On pourrait parler de la justesse du scénario, de la finesse de la mise en scène, de la beauté de l'histoire... Mais on s'arrêtera à Marina Hands, qui transforme chaque phrase en révélation et chaque geste en poème. Une présence qui transcende le jeu d'acteur. A en pleurer.
Il faut toujours faire la part des choses. Le film a été multi césarisé, il ne le méritait pas, mais quand on voit la pauvreté de la sélection, cette victoire par défaut finit par s'expliquer. La vérité sur ce film se trouve quelque part entre une critique dithyrambique, mais non argumentée sérieusement d'une part et le rejet viscéral de quelques coincés d'autre part.

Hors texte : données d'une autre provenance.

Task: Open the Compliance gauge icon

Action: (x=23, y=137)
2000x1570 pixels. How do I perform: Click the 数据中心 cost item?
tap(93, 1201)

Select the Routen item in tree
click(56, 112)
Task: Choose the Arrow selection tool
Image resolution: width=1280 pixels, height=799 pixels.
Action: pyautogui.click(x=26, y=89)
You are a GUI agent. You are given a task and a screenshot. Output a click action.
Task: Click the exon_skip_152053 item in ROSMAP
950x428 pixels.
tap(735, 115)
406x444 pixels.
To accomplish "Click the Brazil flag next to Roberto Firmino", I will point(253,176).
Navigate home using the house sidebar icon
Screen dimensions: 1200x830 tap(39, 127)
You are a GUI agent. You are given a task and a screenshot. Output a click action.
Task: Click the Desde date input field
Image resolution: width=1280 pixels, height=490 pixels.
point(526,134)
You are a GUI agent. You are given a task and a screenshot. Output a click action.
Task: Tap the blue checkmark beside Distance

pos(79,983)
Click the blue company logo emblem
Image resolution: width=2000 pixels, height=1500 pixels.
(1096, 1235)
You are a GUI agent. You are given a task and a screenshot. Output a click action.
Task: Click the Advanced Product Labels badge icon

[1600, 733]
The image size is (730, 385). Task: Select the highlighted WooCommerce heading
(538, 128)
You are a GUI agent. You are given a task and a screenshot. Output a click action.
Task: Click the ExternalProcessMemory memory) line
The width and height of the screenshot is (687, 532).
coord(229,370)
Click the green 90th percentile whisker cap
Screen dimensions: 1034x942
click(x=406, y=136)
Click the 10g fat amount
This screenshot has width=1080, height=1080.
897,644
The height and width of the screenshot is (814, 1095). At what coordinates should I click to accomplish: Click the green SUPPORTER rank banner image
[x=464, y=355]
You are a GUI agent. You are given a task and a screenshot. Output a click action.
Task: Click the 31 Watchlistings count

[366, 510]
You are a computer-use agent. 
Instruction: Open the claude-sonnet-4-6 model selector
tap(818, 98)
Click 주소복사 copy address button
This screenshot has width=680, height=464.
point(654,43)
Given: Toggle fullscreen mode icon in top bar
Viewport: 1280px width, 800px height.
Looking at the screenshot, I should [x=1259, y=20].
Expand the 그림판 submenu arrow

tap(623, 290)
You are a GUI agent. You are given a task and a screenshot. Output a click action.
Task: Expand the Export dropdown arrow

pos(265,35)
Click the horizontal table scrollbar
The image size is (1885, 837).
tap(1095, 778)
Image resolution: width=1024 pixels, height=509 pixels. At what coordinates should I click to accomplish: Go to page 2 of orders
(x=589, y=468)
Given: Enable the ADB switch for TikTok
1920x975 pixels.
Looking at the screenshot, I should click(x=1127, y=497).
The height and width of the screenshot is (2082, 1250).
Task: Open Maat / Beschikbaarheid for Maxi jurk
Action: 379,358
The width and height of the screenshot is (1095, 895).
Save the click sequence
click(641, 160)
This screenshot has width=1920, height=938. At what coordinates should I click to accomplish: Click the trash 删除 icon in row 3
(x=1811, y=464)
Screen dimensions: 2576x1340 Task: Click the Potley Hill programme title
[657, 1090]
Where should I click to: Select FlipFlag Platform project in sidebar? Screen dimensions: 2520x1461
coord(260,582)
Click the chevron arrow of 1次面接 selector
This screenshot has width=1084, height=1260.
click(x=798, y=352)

Alors oui, le film a des défauts, il est trop long, un certain nombre de digressions auraient pu être évité (genre la panne de la chaise à moteur) d'autres sont assez gauches (le fleurissement mutuel), et puis il y a l'acteur principal, il passe assez bien tant qu'il fait le taiseux, mais quand il se met à faire dans la tirade à la fin, il perd complètement pied. Le film a aussi ses qualités formelles et notamment sa photographie remarquable, Mais en fait le film n'est tenu que par l'actrice principale, fabuleuse Marina Hands, jouant subitement de son regard, de sa bouche, de son corps et délivrant une performance remarquable, magique… mais tout son talent et sa beauté ne sauront sauver les défauts du film
A sa sortie en salle je ne n'avais pas vu ce film par manque d'intérêt sans doute, et à cause d'une rude concurrence cette semaine là (Ne le dis à personne, Prête-moi ta main, Le labyrinthe de Pan, et Scoop ! rien que ça !). La moisson de César et la ressortie en salle ne m'avaient pas plus convaincu. Et puis vendredi soir je suis tombé par hasard sur la version télé diffusée par Arte. Et ce fut une bonne surprise. Contrairement au préjugé la longueur du film n'ai pas du tout un handicap. Car même si l'action est plutôt lente, on ne s'ennuie pas une seconde. Pascale Ferran prend tout simplement le temps. Le temps de nous faire découvrir son héroïne, de suivre son parcours et son éveil vers la sensualité et la passion. Pour cela elle a choisi l'actrice parfaite pour le rôle : Marina Hands. Elle apporte toute sa candeur, sa fraîcheur, sa jeunesse et sa force à un personnage fort, qui dans les conditions de sa vie étriquée et de son rang, va faire voler en éclat le carcan dans lequel elle, et toute les femmes de cette époque, vivaient jusqu'alors. La première guerre mondiale a changé la face du monde mais aussi a commencé à faire changer la condition de la femme dans la société. La fin d'une époque, le début d'une nouvelle. Dans le rôle de l'amant-garde chasse, Jean-Louis Coulloc'h est une vraie révélation. Totalement inconnu du grand public, il offre une composition forte et fragile à la fois, avec un physique imposant et une belle âme. Hippolyte Girardot est parfait en mari handicapé, qui malgré sa position et les conventions, n'est pas dupe, et laissant tacitement sa femme aller vers d'autres hommes. Ces trois acteurs sont très convaincants et nous apportent une belle émotion. Tout fait de Lady Chatterley un grand et beau film : la mise en scène, la direction d'acteurs, la technique et surtout le scénario. Arriver à nous raconter une grande et belle histoire d'amour en plus de 3 heures sans ennuyer, une belle réussite de Pascale Ferran.